TEXAS, USA — Live long and prosper, Mr. William Shatner! The legendary "Star Trek" actor made history Wednesday as the oldest person to go into space.
He hitched a ride to the final frontier aboard Blue Origin's New Shepard rocket for a suborbital flight.
"I'm so filled with emotion," he said after stepping back onto Earth after his flight, describing his awe and amazement, adding he hopes he "never recover[s] from this."
The Canadian actor, most well known for his role in "Star Trek" as Captain James T. Kirk, secured a seat on the Jeff Bezos-backed space company's second suborbital sightseeing flight.
After a successful flight and safe landing, Shatner tweeted, "I do not know what I may appear to the world, but to myself I seem to have been only like a boy playing on the seashore, diverting myself in now & then finding a smoother pebble or a prettier shell than ordinary, whilst the great ocean of truther lay all undiscovered before me."
Although Shatner is now the world's oldest person to fly into space, there have been others who have proven that age is just a number, even when it comes to space travel.
More than 50 years after being passed up as an astronaut, Wally Funk got her moment in space in 2021 at the age of 82.
She joined Jeff Bezos on the maiden crewed flight of Blue Origin's New Shepard rocket.

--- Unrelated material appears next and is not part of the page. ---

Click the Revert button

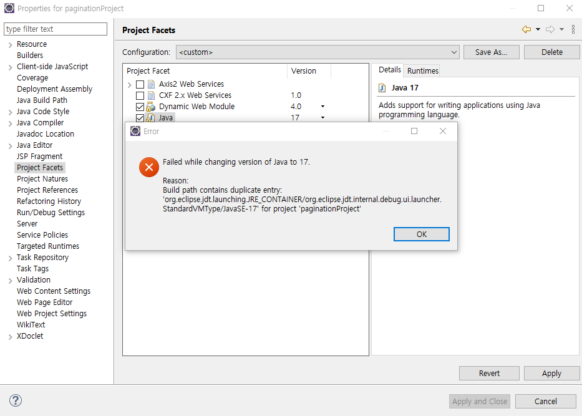(x=489, y=374)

When she flew above Earth's atmosphere, she made history as the world's oldest astronaut. Her flight was on July 20.
Before punching through the atmosphere inside a space capsule, Funk was already a trailblazer.

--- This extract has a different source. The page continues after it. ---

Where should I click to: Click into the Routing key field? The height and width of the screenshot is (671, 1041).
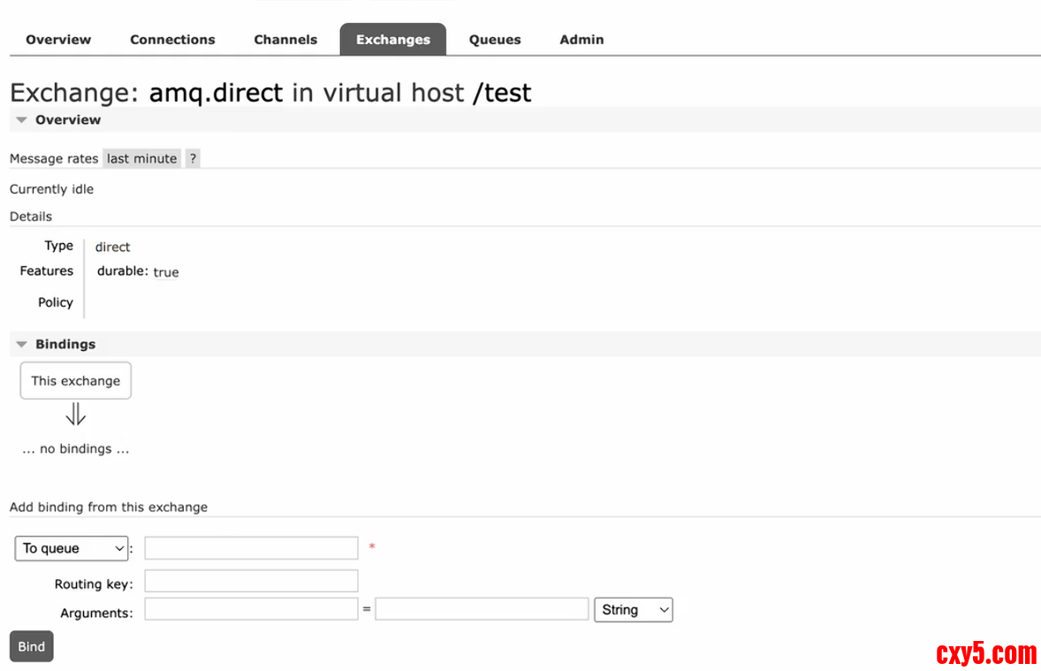pos(251,581)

She was one of the so-called Mercury 13, a group of seven women who aspired to travel beyond Earth's atmosphere in the 1960s. At the time, NASA was looking for astronauts for the first human spaceflight program in the U.S.

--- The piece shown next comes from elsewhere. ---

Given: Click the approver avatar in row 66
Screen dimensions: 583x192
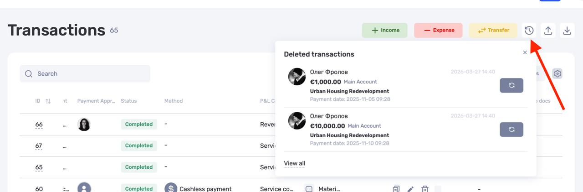Looking at the screenshot, I should pyautogui.click(x=84, y=125).
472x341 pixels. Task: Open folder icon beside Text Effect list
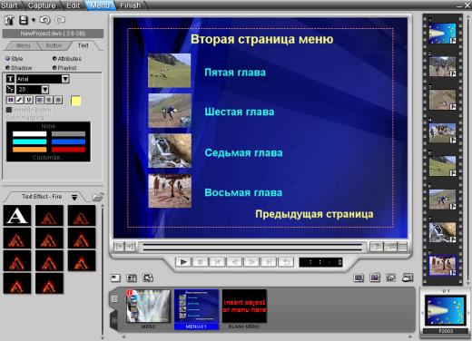[97, 197]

While the group of women trained to become astronauts, they were ultimately asked to step aside when all men were chosen to put America in the space race.
Before Funk and Shatner, John Glenn held the title of the oldest person in space.
When he was 77, the first American to orbit Earth returned to space as a payload specialist aboard the space shuttle Discovery, according to History.
His nine-day mission served as part of a NASA study on health problems associated with aging, NASA says.
In 1959, Glenn picked in NASA's first group of astronauts, the Mercury Seven. In 1962, aboard "Friendship 7," he became the first American to orbit the Earth, spending about five hours in space, according to NASA.
In 1998, 36 years after his first flight, he returned to space, NASA says.